I netturbini incrociano le braccia per 24 ore e protestano, a Lecce, sotto Palazzo Carafa. Il malessere dei 220 operatori ecologici nasce dal mancato rispetto degli accordi sindacali, presi con le ditte, sul rilancio del nuovo capitolato d’appalto (già scaduto nel 2009 e più volte prorogato) per la raccolta dei rifiuti e dalla polemica nata in merito ad alcune dichiarazioni del sindaco di Lecce, Paolo Perrone, sugli eccessivi tassi di assenteismo e malattia presentati dalle aziende appaltatrici del servizio (Axa e Ecotecnica). “I dati che ci hanno fornito le ditte che gestiscono il servizio – aveva spiegato Perrone – sono sconcertanti. Il tasso di assenteismo tra i lavoratori del settore è straordinariamente al di sopra della norma. Questa è una situazione che finisce per ripercuotersi negativamente sulla città e sui cittadini. Probabilmente ci sono lavoratori che non fanno il proprio dovere”. In merito a questo aspetto, i dipendenti, per rispondere al primo cittadino, denunciano la grave carenza di mezzi e eccessivi carichi di lavoro e affermano a gran voce di non essere afacenti.

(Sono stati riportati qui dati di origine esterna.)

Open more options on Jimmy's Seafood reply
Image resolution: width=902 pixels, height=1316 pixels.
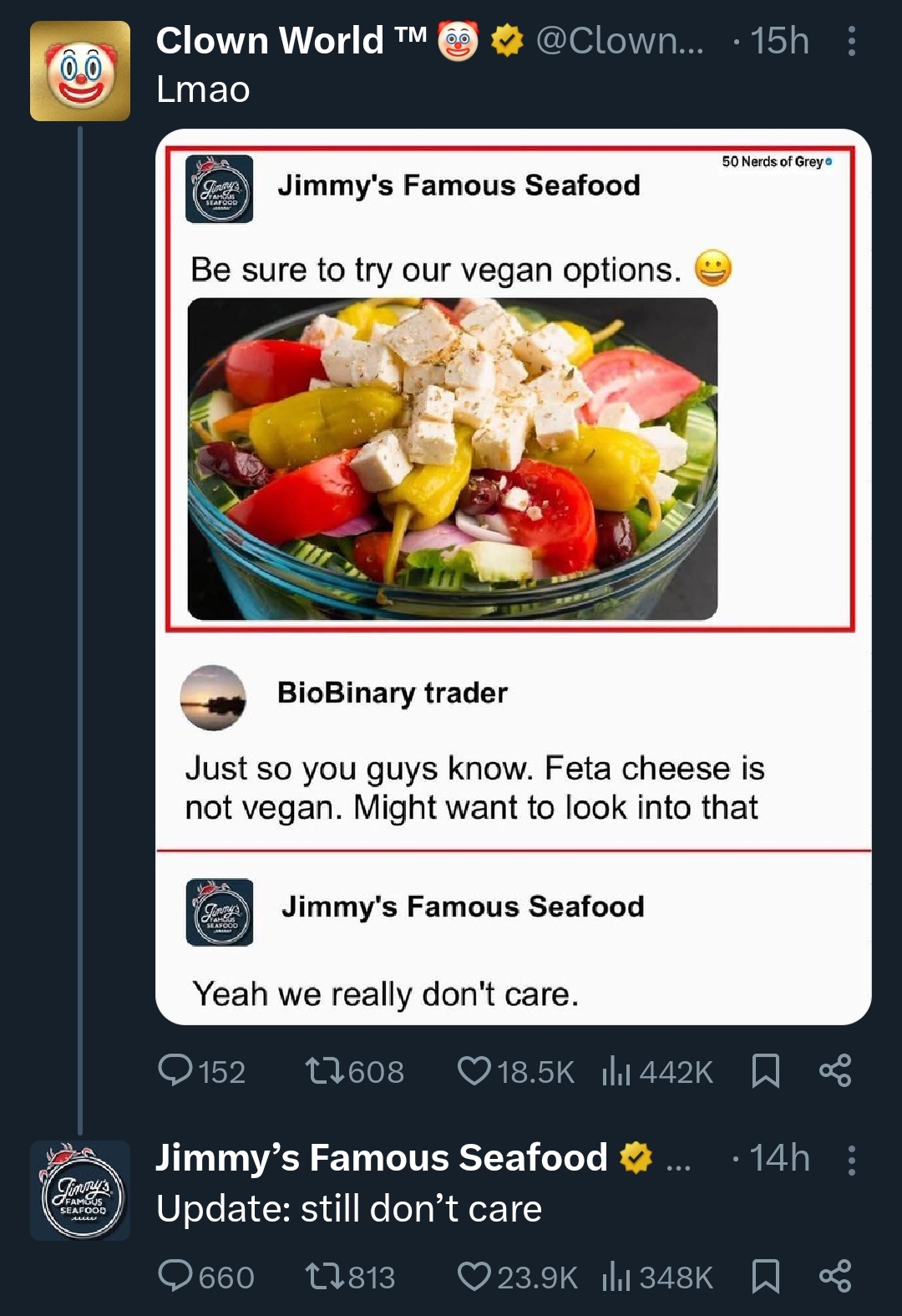coord(851,1160)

Sull'accordo sindacale, lo stesso prevede che “le aziende si impegnino a riconoscere, dal 1° ottobre 2010, il passaggio di livello, dal 1° al 2° livello nel rispetto del parametro maturato, per tutti i dipendenti oggi inquadrati al 1° livello. Confermano i contenuti dell’accordo del 18 giugno 2007, relativo all’avvicendamento padre – figlio”. Ma per ora, è un a di fatto.